◆ **Ziel**:
Kannst du die Zeilen von der Zeile mit „Given: Click the Company Name field value“ bis einschließlich der Zeile mit „Looking at the“ noch einmal ausgeben und dabei „Company Name“ durch „Customer Name“ ersetzen, ohne sonst etwas zu ändern? Lass die Bilder in der Antwort weg.

(Einige Zeilen)
- - -
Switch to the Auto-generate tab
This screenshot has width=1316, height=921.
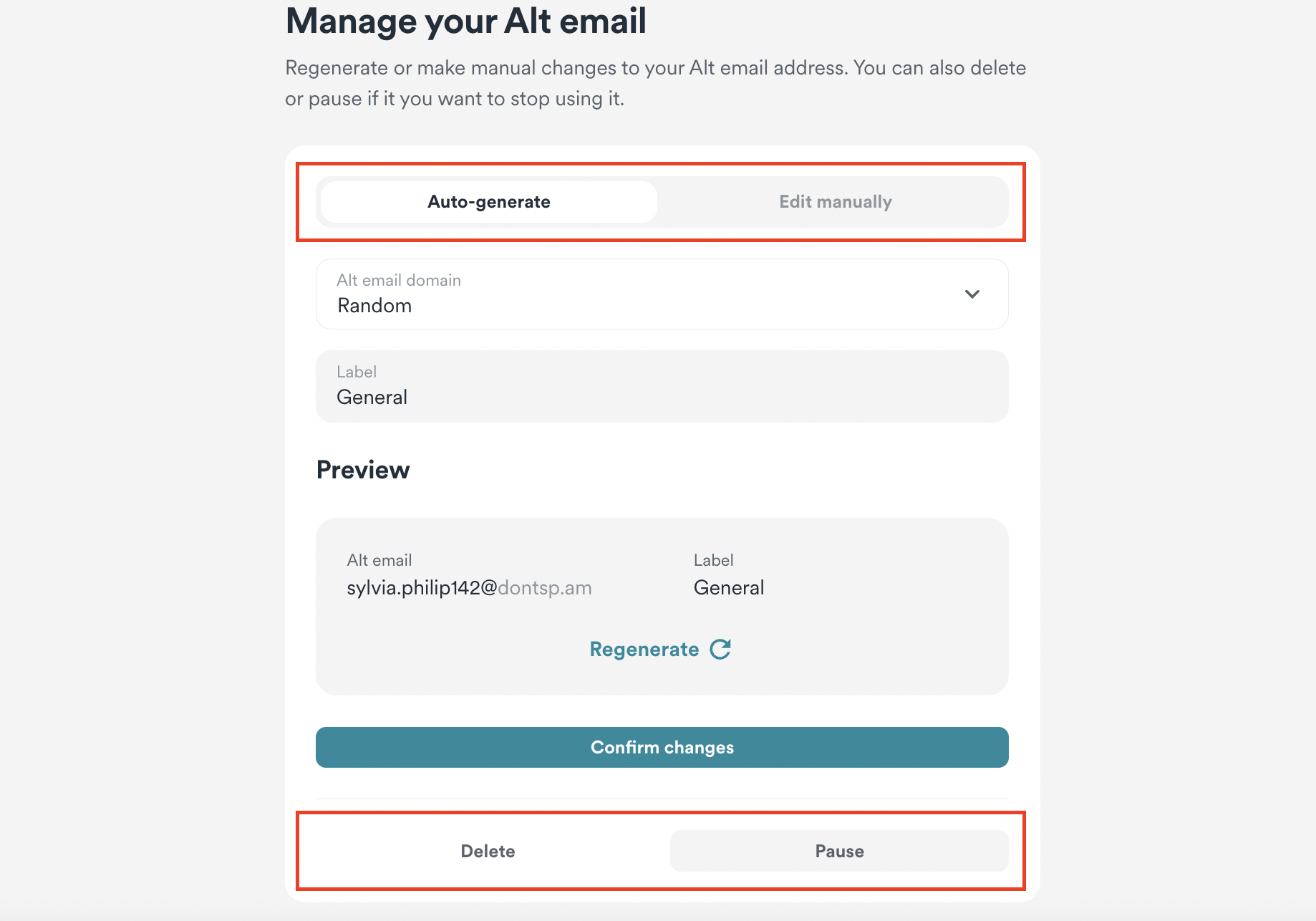coord(489,202)
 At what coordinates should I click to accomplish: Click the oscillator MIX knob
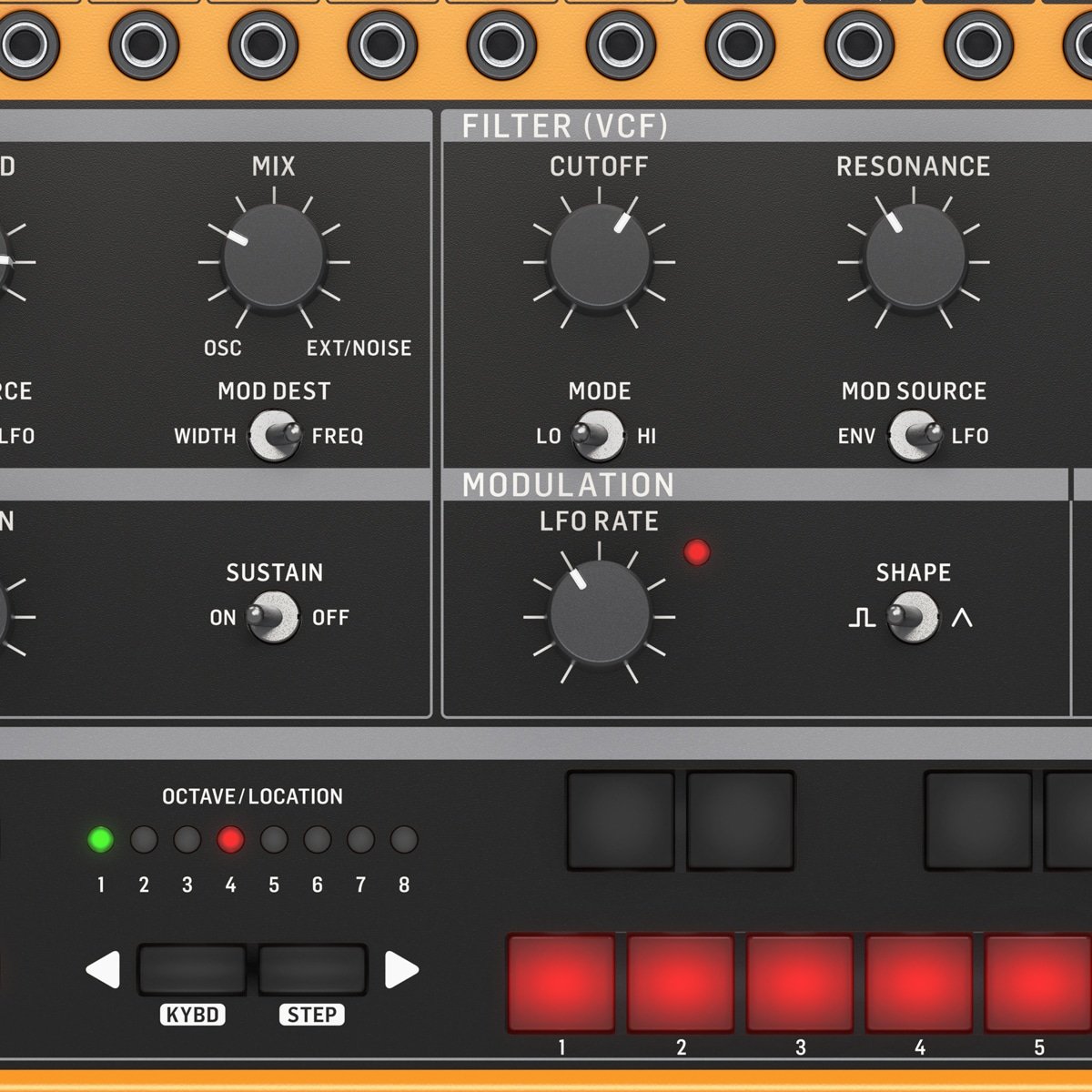[x=273, y=258]
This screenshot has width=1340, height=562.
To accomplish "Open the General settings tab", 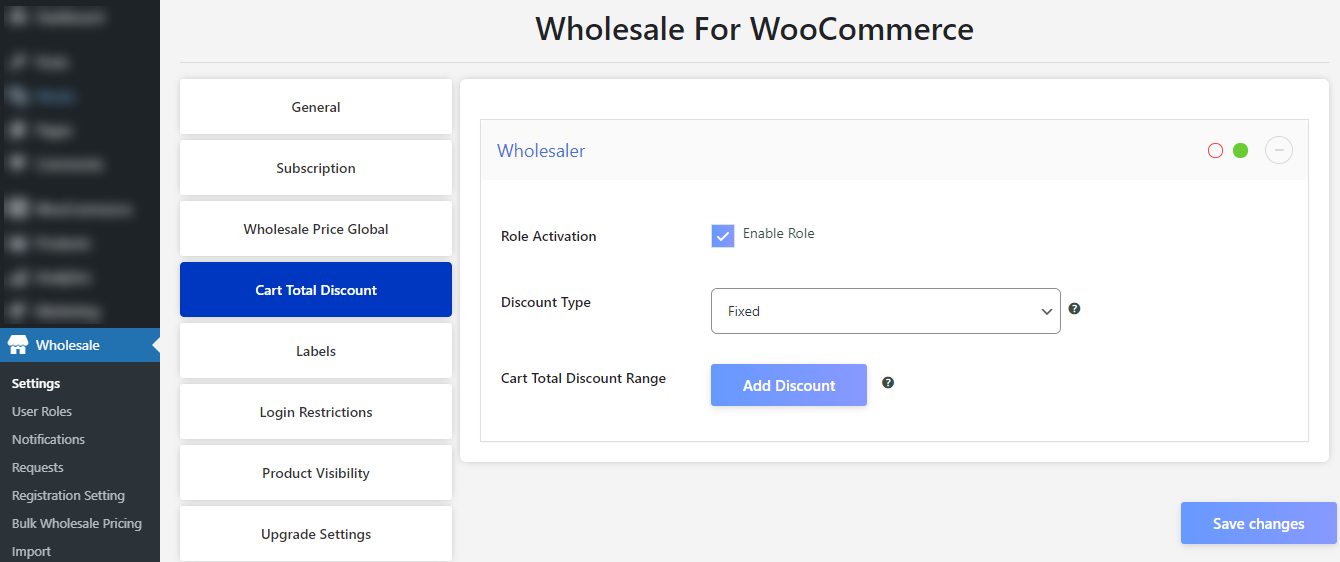I will pos(316,107).
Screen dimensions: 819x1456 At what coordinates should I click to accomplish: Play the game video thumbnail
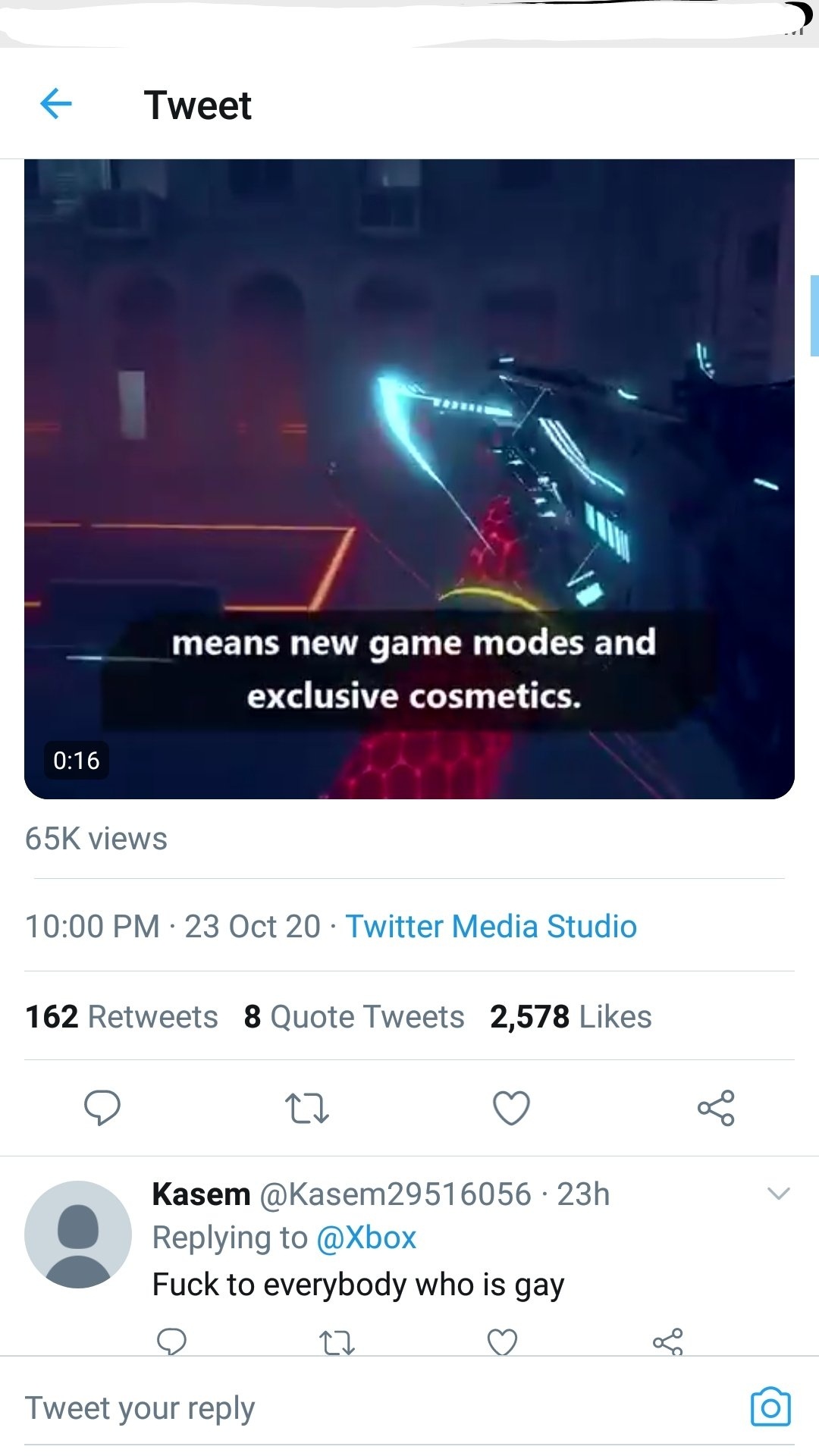(410, 478)
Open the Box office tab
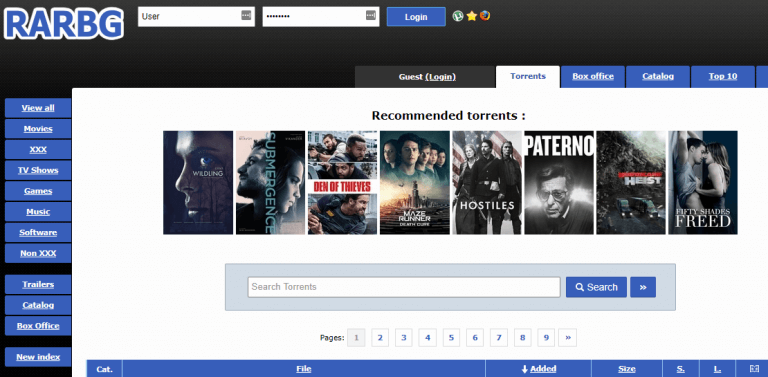 (x=593, y=76)
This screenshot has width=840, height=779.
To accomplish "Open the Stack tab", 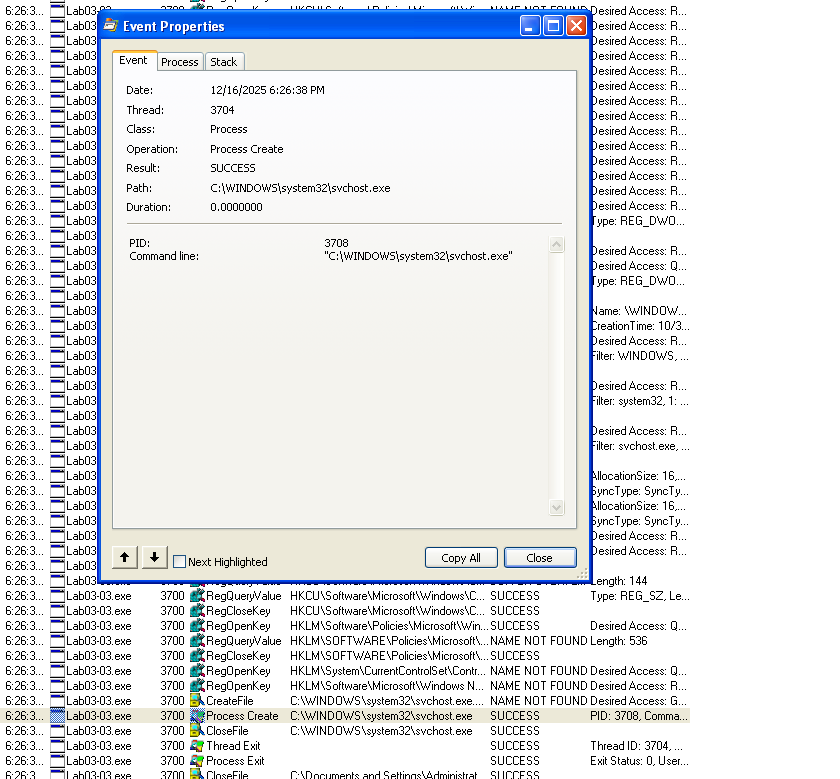I will click(224, 62).
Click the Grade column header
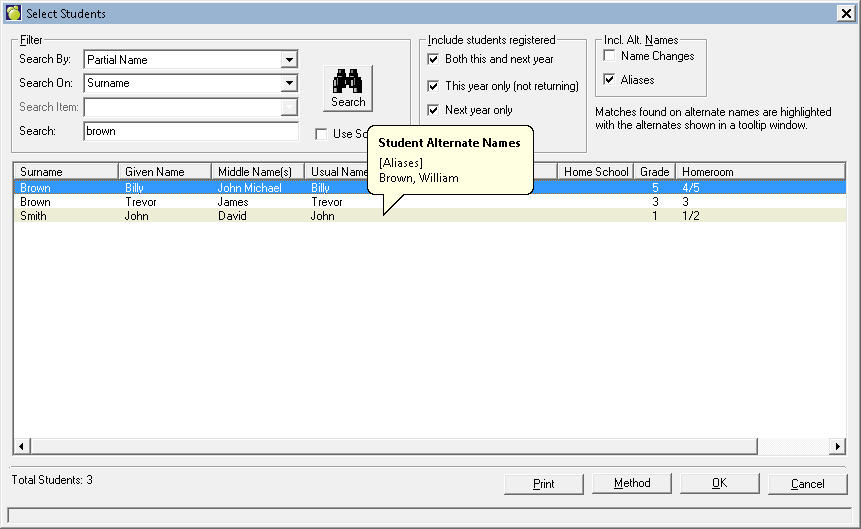The height and width of the screenshot is (529, 861). (x=654, y=172)
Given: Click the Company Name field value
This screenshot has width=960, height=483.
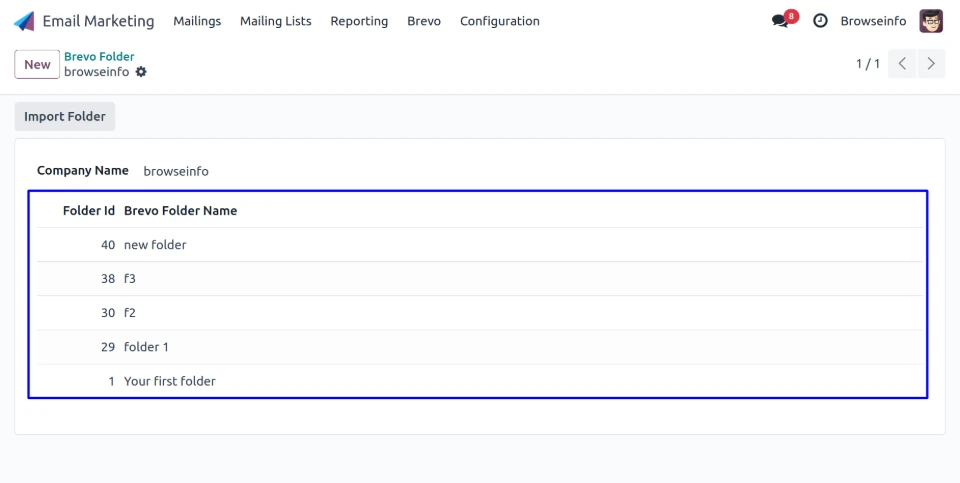Looking at the screenshot, I should [176, 171].
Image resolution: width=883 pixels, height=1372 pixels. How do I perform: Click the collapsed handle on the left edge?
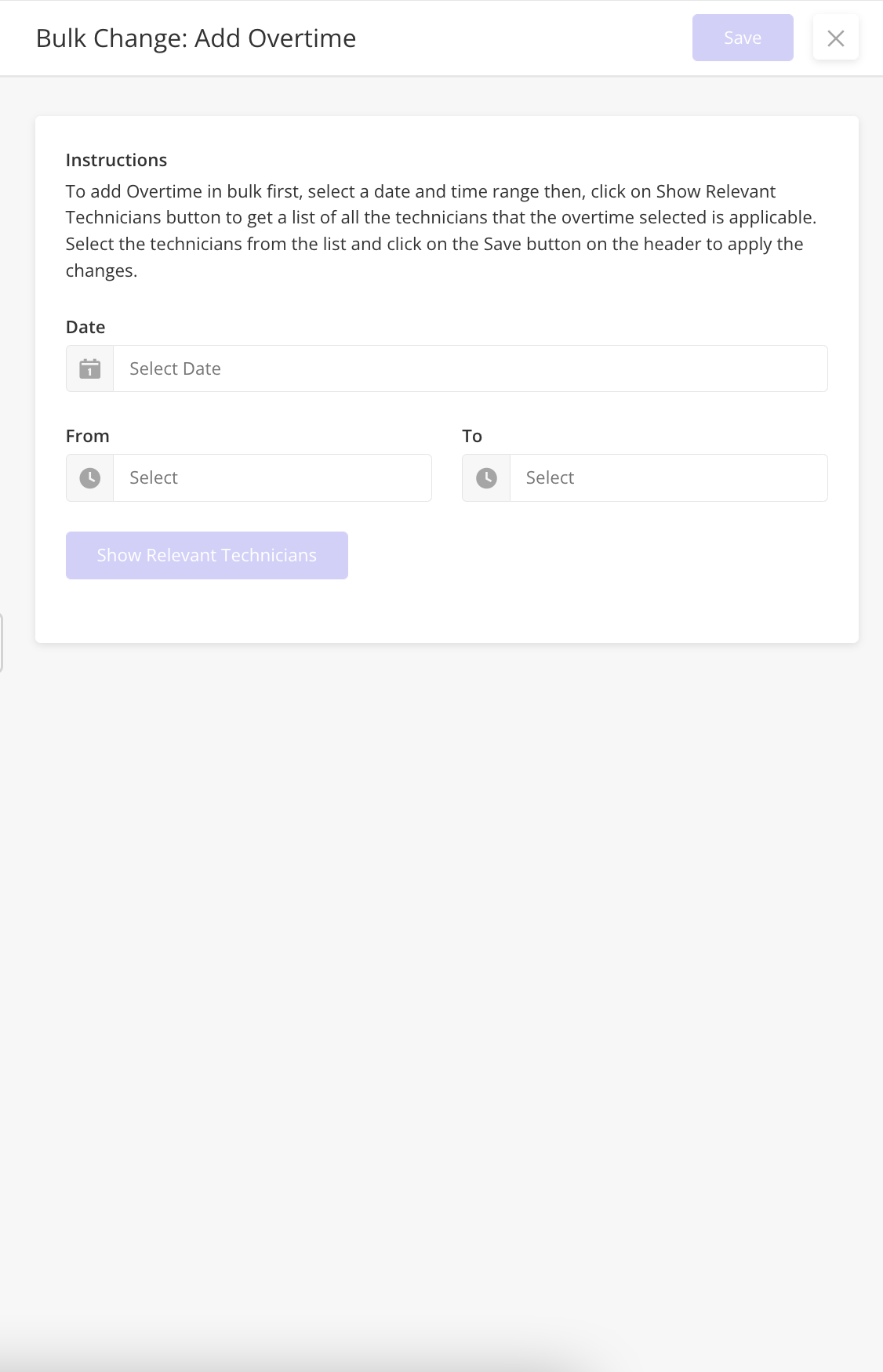(2, 643)
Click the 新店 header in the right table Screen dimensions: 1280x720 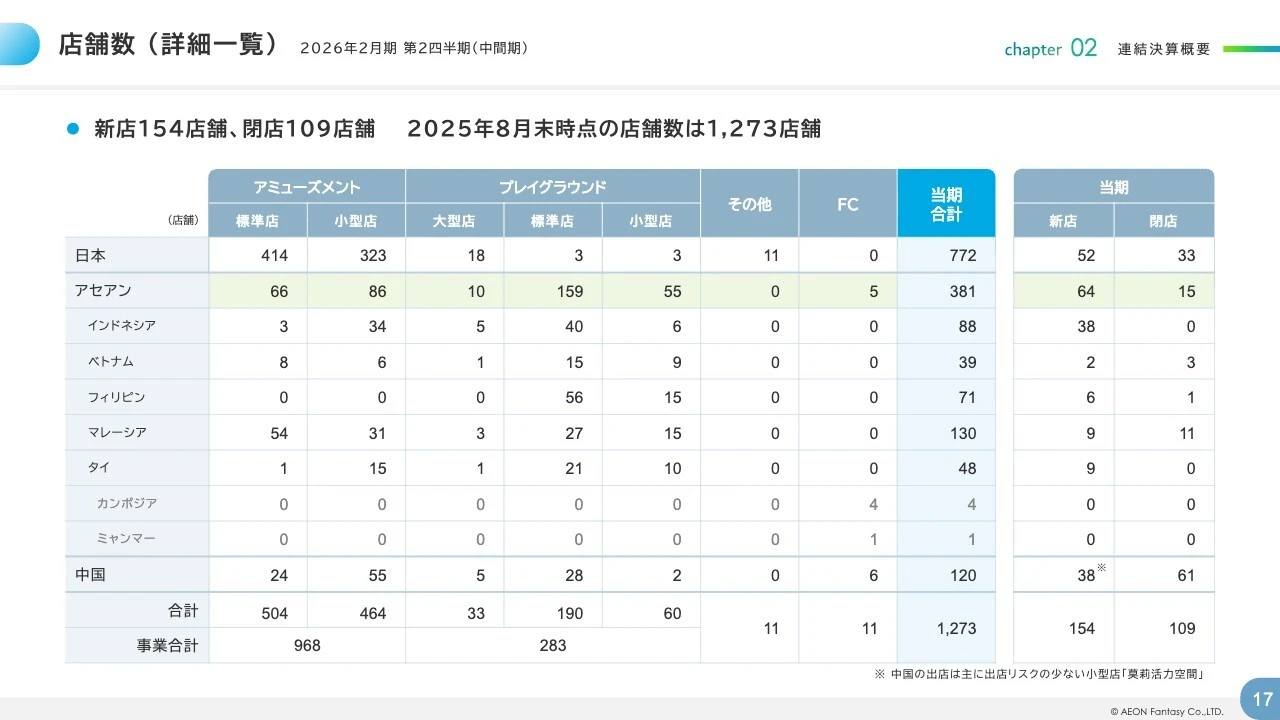1063,221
- - -
◆ **Antwort zur Aufgabe**:
Given: Click the Customer Name field value
This screenshot has width=960, height=483.
Looking at the screenshot, I should [176, 171].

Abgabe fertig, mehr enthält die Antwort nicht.